* start SUPPLIED ENTRIES *

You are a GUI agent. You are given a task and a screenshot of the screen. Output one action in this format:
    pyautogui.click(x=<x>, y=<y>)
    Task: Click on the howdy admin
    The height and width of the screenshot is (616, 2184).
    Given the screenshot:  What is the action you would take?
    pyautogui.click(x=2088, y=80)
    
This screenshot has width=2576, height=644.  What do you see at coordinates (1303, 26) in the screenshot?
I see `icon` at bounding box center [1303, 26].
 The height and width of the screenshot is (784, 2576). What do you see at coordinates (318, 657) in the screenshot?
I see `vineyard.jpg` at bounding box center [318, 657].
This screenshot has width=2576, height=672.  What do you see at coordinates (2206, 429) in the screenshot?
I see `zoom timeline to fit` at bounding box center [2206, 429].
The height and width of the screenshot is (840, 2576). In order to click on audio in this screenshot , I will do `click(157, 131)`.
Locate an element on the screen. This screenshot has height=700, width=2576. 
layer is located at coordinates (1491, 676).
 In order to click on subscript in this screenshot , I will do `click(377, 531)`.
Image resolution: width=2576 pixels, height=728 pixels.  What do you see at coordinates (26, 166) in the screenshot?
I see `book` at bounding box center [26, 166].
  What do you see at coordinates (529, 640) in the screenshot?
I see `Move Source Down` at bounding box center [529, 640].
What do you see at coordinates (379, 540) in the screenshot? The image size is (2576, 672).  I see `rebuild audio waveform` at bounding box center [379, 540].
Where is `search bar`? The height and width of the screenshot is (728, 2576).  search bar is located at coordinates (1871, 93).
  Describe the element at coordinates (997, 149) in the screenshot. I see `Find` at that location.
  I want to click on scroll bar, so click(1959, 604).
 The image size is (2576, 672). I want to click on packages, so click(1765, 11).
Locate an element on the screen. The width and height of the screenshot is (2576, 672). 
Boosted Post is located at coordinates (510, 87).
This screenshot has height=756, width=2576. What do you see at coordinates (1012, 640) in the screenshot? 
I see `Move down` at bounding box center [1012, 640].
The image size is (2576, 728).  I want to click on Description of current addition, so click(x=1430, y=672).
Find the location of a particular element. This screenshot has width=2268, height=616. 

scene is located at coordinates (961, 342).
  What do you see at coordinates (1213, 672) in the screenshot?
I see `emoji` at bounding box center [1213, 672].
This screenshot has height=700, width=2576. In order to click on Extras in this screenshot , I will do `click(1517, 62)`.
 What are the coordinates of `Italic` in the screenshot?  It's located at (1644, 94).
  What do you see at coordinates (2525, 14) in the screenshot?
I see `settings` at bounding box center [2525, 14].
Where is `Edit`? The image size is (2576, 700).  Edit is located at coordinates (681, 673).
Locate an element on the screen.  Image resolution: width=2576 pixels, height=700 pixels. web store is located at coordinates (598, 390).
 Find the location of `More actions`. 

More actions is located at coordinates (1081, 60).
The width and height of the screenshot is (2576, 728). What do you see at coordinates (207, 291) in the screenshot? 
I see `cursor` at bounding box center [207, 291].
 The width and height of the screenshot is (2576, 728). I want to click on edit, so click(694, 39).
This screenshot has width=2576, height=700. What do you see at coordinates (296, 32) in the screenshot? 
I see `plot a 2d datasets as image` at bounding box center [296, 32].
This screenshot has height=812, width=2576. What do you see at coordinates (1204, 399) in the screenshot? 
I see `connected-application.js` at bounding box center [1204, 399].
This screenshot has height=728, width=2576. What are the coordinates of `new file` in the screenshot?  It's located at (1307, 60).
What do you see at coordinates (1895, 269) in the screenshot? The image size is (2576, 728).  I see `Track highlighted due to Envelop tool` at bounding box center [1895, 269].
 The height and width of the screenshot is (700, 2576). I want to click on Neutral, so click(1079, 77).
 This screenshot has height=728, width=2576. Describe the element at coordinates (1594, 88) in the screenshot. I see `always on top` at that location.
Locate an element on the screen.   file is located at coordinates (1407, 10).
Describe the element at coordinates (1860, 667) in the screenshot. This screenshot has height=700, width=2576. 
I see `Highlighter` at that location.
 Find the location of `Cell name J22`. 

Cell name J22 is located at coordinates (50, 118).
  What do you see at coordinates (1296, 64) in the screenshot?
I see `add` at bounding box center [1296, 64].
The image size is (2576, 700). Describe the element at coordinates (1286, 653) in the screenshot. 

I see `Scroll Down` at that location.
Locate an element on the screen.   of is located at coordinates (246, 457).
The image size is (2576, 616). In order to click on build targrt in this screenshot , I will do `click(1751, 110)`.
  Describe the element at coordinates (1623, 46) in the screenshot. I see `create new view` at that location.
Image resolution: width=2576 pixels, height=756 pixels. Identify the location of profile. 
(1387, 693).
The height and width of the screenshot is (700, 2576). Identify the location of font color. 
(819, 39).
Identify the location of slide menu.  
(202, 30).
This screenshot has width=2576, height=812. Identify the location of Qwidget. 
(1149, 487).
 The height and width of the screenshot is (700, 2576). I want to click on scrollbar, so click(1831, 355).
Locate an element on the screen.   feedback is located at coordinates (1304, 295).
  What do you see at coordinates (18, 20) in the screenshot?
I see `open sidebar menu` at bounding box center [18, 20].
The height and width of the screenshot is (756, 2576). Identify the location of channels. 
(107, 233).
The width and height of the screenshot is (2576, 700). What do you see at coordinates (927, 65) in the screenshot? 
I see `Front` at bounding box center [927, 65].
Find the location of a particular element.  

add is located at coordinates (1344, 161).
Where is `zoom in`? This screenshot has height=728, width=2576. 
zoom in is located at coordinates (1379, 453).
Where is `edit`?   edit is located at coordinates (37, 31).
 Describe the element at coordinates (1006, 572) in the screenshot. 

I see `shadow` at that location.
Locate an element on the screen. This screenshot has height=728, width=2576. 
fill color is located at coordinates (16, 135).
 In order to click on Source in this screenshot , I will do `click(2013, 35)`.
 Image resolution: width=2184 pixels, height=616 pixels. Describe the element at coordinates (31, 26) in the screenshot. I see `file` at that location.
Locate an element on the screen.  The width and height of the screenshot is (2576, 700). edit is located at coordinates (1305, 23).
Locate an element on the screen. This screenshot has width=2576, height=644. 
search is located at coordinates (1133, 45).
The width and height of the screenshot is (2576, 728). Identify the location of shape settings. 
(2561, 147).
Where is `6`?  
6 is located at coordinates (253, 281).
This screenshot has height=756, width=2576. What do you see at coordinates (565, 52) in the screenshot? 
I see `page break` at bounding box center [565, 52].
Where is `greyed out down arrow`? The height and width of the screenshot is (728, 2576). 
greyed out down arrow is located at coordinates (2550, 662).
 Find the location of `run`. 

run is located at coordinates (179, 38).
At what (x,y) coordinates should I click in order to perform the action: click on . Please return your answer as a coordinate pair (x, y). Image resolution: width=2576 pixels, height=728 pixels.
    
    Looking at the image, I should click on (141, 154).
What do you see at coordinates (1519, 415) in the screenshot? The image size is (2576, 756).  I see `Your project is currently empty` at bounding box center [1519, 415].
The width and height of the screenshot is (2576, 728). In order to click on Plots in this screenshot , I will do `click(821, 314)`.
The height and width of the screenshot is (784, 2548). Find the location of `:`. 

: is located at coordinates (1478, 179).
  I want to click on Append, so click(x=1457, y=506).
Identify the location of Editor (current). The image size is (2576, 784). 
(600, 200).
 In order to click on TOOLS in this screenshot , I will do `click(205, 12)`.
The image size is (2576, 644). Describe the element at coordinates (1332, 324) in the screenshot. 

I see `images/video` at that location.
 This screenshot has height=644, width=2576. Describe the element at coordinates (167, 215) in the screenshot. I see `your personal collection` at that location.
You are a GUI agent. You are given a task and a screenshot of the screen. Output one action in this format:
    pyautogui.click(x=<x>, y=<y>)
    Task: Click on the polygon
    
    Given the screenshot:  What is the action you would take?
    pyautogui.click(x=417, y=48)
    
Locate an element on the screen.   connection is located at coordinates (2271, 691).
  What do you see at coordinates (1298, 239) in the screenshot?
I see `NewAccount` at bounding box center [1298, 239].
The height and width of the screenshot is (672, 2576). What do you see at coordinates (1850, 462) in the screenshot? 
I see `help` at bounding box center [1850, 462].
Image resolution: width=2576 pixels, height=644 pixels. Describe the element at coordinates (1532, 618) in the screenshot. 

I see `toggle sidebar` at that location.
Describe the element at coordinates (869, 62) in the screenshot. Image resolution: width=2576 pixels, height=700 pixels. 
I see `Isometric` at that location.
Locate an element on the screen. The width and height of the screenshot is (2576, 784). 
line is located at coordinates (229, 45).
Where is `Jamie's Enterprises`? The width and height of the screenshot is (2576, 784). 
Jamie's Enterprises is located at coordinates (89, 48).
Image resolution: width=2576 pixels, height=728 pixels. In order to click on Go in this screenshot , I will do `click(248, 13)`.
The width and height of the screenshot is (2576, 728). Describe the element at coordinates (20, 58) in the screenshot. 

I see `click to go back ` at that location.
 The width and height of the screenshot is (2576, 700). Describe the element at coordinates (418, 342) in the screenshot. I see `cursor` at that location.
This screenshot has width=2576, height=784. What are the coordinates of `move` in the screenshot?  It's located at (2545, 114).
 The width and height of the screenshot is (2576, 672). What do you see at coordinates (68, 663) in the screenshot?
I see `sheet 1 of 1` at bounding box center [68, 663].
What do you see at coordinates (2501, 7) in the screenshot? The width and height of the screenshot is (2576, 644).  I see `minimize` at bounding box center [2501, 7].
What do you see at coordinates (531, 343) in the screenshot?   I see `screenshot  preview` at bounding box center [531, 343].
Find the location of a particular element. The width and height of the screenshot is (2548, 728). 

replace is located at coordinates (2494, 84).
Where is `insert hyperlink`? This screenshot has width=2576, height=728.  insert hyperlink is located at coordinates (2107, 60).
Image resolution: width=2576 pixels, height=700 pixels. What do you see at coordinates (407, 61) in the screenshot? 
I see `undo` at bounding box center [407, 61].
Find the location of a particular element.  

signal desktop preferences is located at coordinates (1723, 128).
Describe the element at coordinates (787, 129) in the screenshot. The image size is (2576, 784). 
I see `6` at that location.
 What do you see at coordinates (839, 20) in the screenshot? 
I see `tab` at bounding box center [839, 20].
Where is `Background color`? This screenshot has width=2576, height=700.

* end SUPPLIED ENTRIES *

## PROBLEM REQUIREMENTS
Express everything from the line containing "This screenshot has width=2576, height=672." down to the line containing "layer is located at coordinates (1491, 676)." as a Markdown table with the columns No. and Line, omitting blank lines.

## ANSWER FOR THIS EXERCISE
| No. | Line |
|---|---|
| 1 | This screenshot has width=2576, height=672.  What do you see at coordinates (2206, 429) in the screenshot? |
| 2 | I see `zoom timeline to fit` at bounding box center [2206, 429]. |
| 3 | The height and width of the screenshot is (840, 2576). In order to click on audio in this screenshot , I will do `click(157, 131)`. |
| 4 | Locate an element on the screen. This screenshot has height=700, width=2576.  |
| 5 | layer is located at coordinates (1491, 676). |